Novamente a amiga tinha razão. Os filhos não se suportavam, discutiam por qualquer motivo, ciúme doentio de tudo. O que sombreava o relacionamento dos casais.— Pelo menos podíamos morar mais perto, então.
Ema terminava o cigarro, que preguiça. Se o marido estivesse em casa seria obrigada a assistir à televisão, porque ele mal chegava, ia ligando o aparelho, ainda que soubesse que ela detestava sentar que nem múmia diante do aparelho — levantou-se, repelindo a lembrança. Preparou uma jarra de limonada. Por que todo aquele interesse de Bárbara na revista? Reformulou a pergunta em voz alta.
— Nada em especial. Uma pesquisa sobre o comportamento das crianças na escola, de como se modificam as personalidades longe dos pais.
No momento em que Ema depositava o refresco na mesa, ouviu-se um estalo.
— Porcaria, meu sutiã arrebentou.
— A alça?
— Deve ter sido o fecho — ergueu a blusa — veja.
Bárbara fez várias tentativas para fechá-lo.
— Não dá, quebrou pra valer.
Ema serviu a limonada.
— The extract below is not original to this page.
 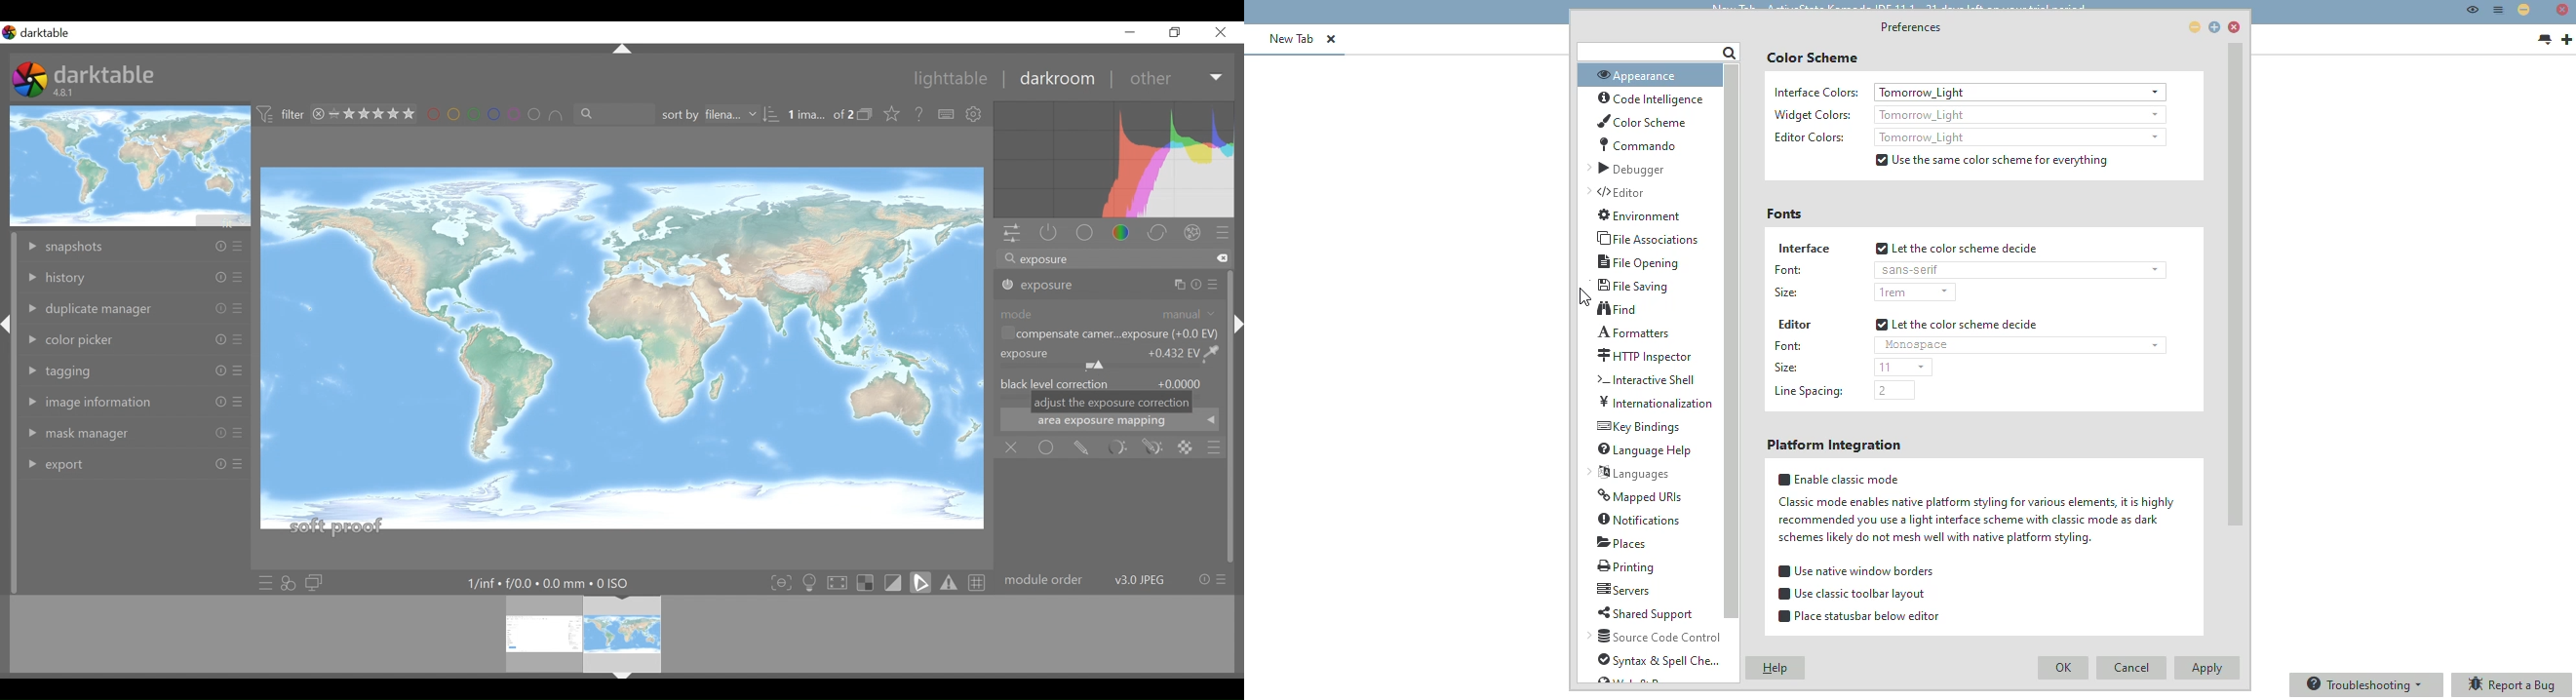 I want to click on , so click(x=237, y=341).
Depois, passou a mão pelo busto.
— Você acha que eu tenho seio demais?
— Claro que não. Os meus são maiores…
— Está brincando — Ema sorriu e bebeu o suco em goles curtos, ininterruptos.
— Duvida? Pode medir…
— De sutiã não vale — argumentou. — Vamos lá em cima. A gente se despe e compara — aproveitou a subida para recolher a desordem empilhada. Fazia questão de manter a casa impecável. Bárbara pensou que a amiga talvez tivesse um pouco de neurose com arrumação. Ema acendeu a luz do quarto.
— Comprou lençóis novos?
— Mamãe mandou de presente. Chegaram ontem. Esqueci de contar. Não são lindos?
— São.
— A velha tem gosto — Ema disse, enquanto se despia em frente ao espelho.
Bárbara imitou-a.
— É muito bonita — Ema reconheceu. Cintura fina, pele sedosa, busto rosado e um dorso infantil. Porém, ela não perdia em atributos, igualmente favorecida pela sorte. Louras e esguias, seriam modelos fotográficos, o que entendessem, em se tratando de usar o corpo — não é, Bárbara? — Decididamente perdi o campeonato. Em matéria de tamanho os seus seios são maiores do que os meus — a outra admitiu, confrontando.
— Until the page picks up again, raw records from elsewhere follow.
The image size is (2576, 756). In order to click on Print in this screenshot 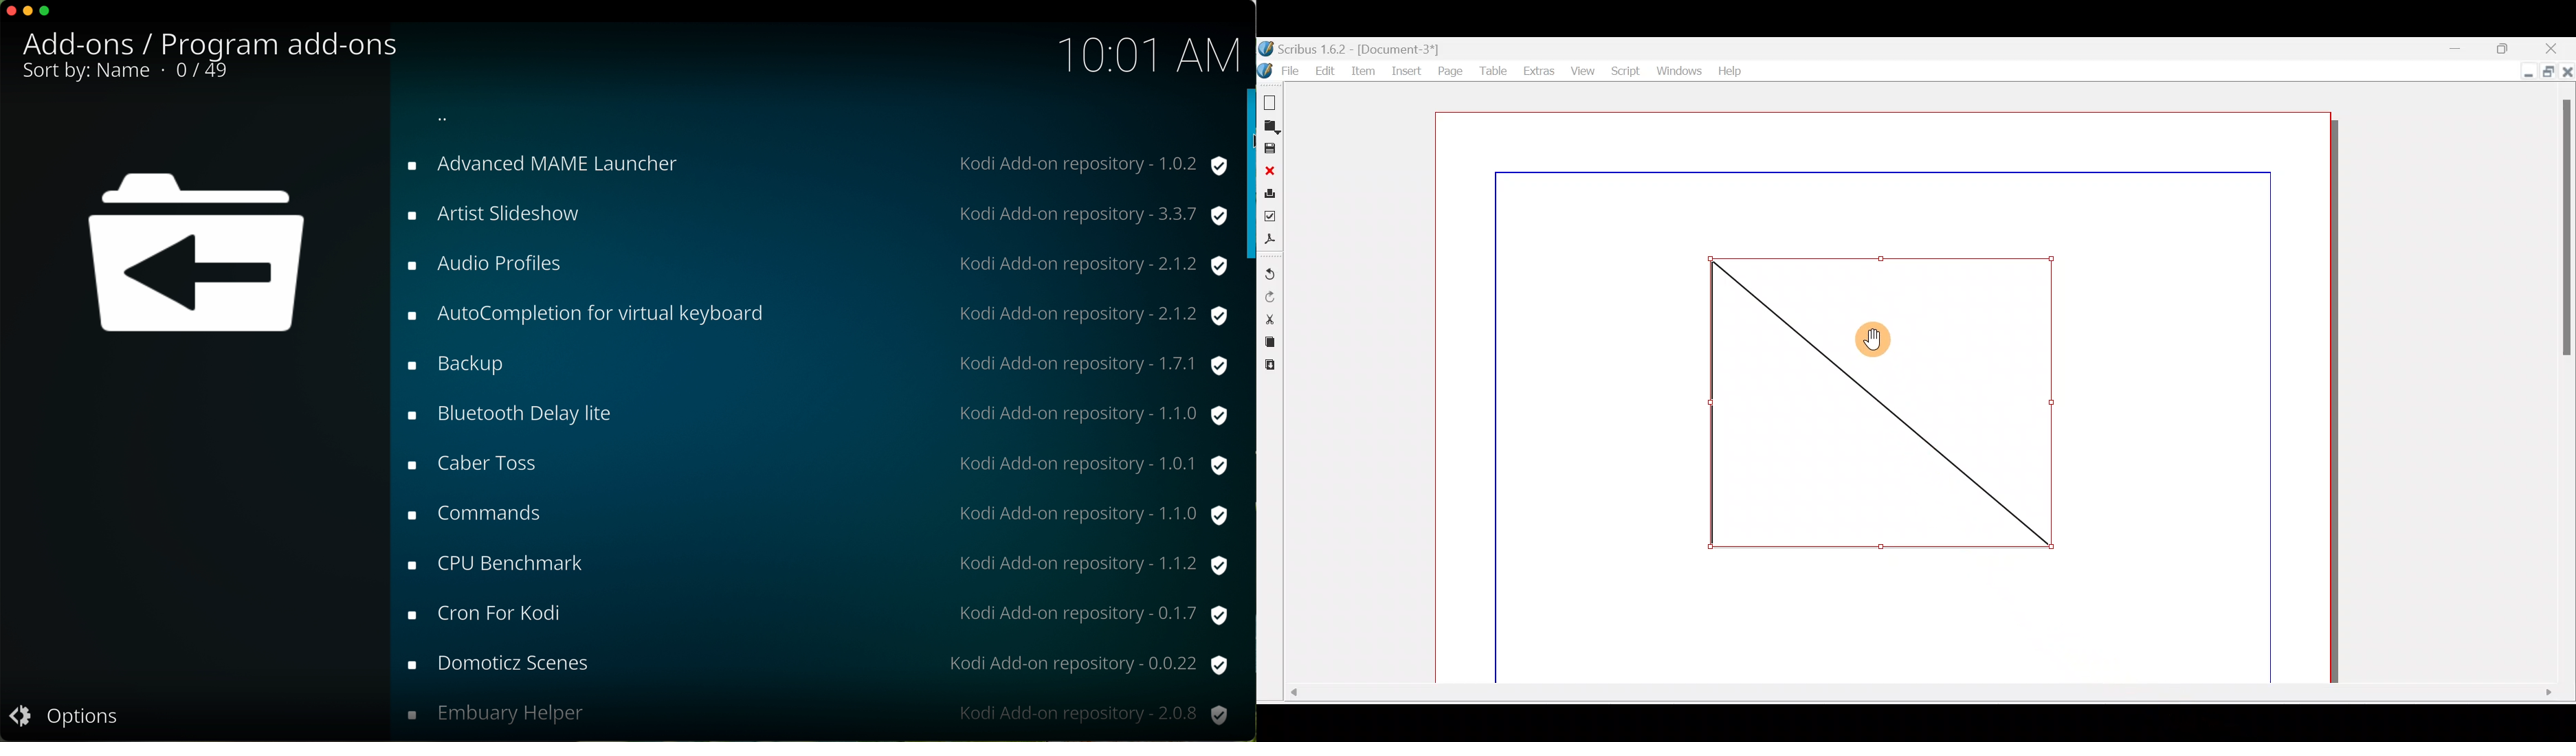, I will do `click(1269, 192)`.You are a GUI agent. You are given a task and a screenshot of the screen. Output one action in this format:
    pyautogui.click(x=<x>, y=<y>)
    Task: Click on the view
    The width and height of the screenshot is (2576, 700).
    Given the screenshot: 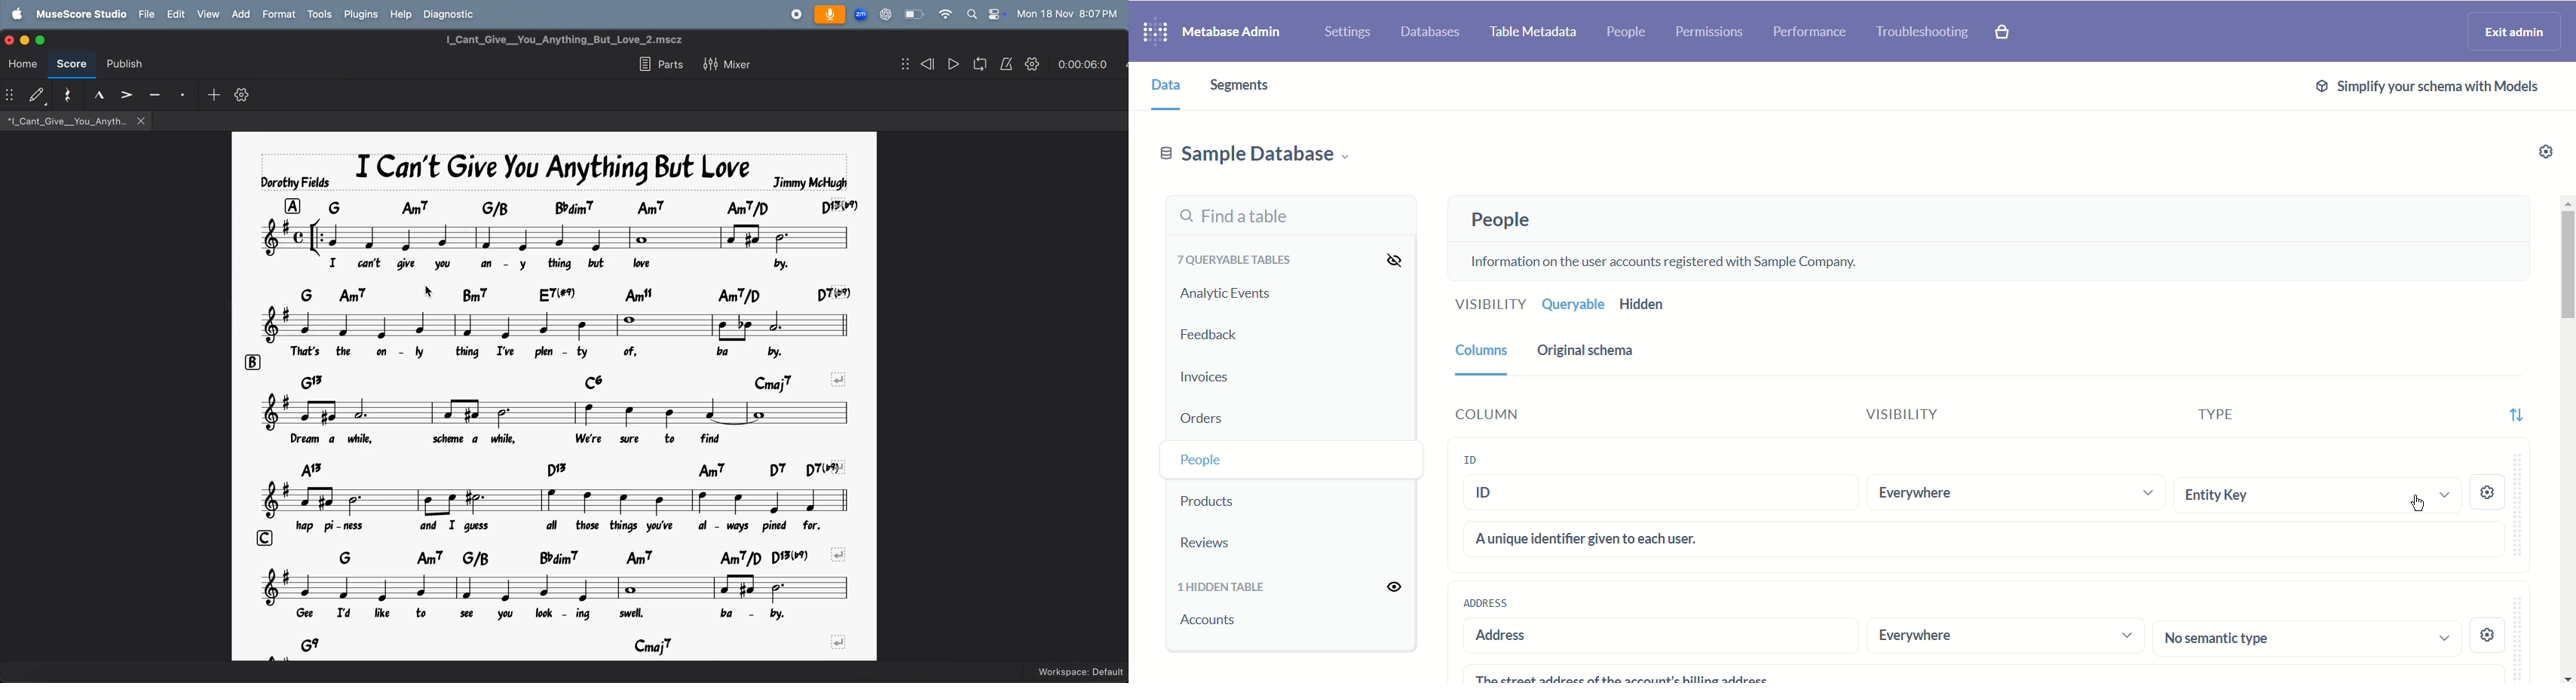 What is the action you would take?
    pyautogui.click(x=207, y=14)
Carinhosa, Ema acariciou as costas da amiga, que sentiu um arrepio. — O que nãosignifica nada, de acordo? — deu-lhe um beijo.
— Credo, Ema, suas mãos estão geladas e com este calor… — É má circulação.
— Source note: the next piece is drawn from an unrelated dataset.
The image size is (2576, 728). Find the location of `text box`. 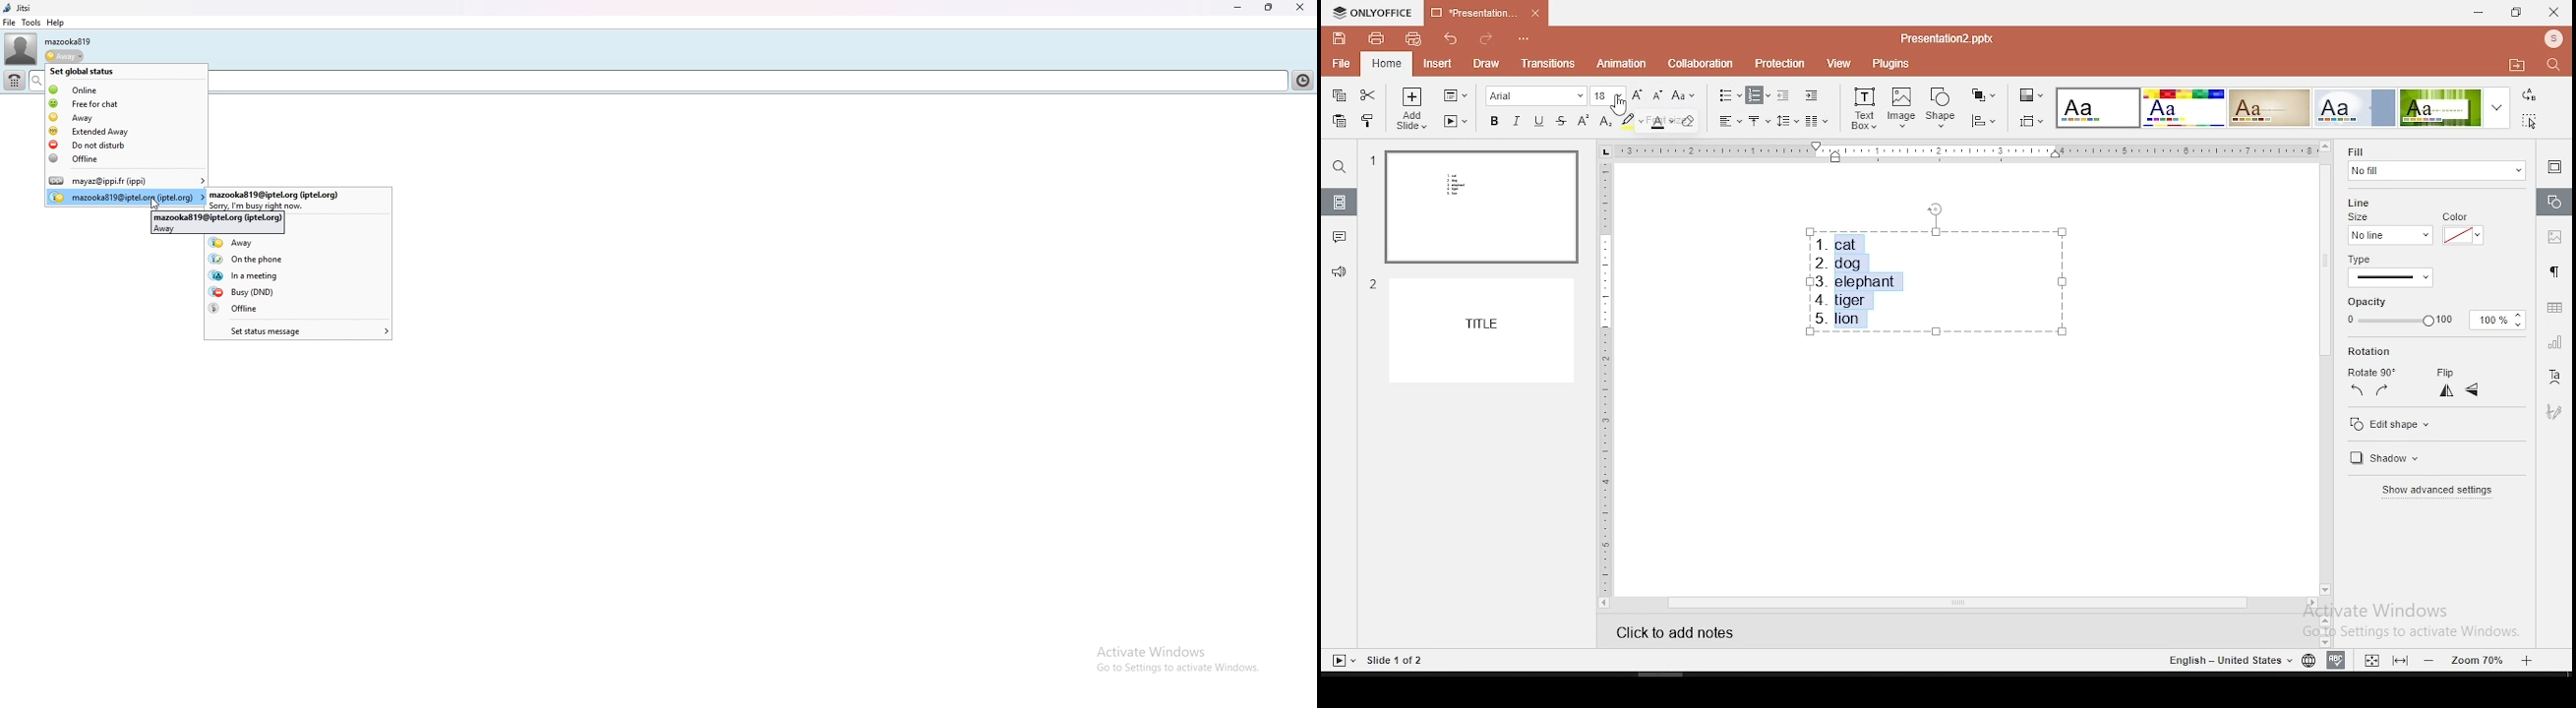

text box is located at coordinates (1864, 110).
— Coitadinha — Bárbara esfregou-as vigorosamente. — Você precisa fazer massagens e exercícios, assim — abria e fechava os dedos, esticando e contraindo na palma. — Experimente.
Eram tão raros os instantes de intimidade e tão bons. Conversaram sobre as crianças, os maridos, os filmes da semana. Davam-se maravilhosamente — Bárbara suspirou e se dirigiu à janela: viu telhados escuros e misteriosos. Ela adoraria ser invisível para entrar em todas as casas e devassar aquelas vidas estranhas. Costumava diminuir a marcha do carro nos pontos de ônibus e tentar adivinhar segredos nos rostos vagos das filas. Isso acontecia nos seus dias de tristeza. Alguma coisa em algum lugar, que ela nem suspeitava o que fosse, provocava nela uma sensação de tristeza inexplicável. Igual à que sente agora. Uma tristeza delicada, de quem está de luto. Por quê?
— Que horas são? — Ema escovava o cabelo. — Imagine, onze horas. Tenho que sair correndo.
— Que pena. Não sei por que fui pensar em hora. Fique mais um pouco.
— É tarde, Ema. Tchau. Não precisa descer.
— Ora, Bárbara… deixa disso — levou a amiga até o portão.
— Boa noite, querida. Durma bem.
— Até amanhã.
Ema examinou atentamente a sala, a conferir, pela última vez, a arrumação geral. Reparou na bandeja esquecida sobre a mesa, mas não se incomodou. Queria um minutinho de… ela apreciava tanto a casa prestes a adormecer — apagou as luzes. A noite estava clara, cor de madrugada — pensou, sentando no sofá. Um sentimento de liberdade interior brotava naquele silêncio. Um sentimento místico, meio alvoroçado, de alguém que, de repente, descobrisse que sabe voar. Por quê?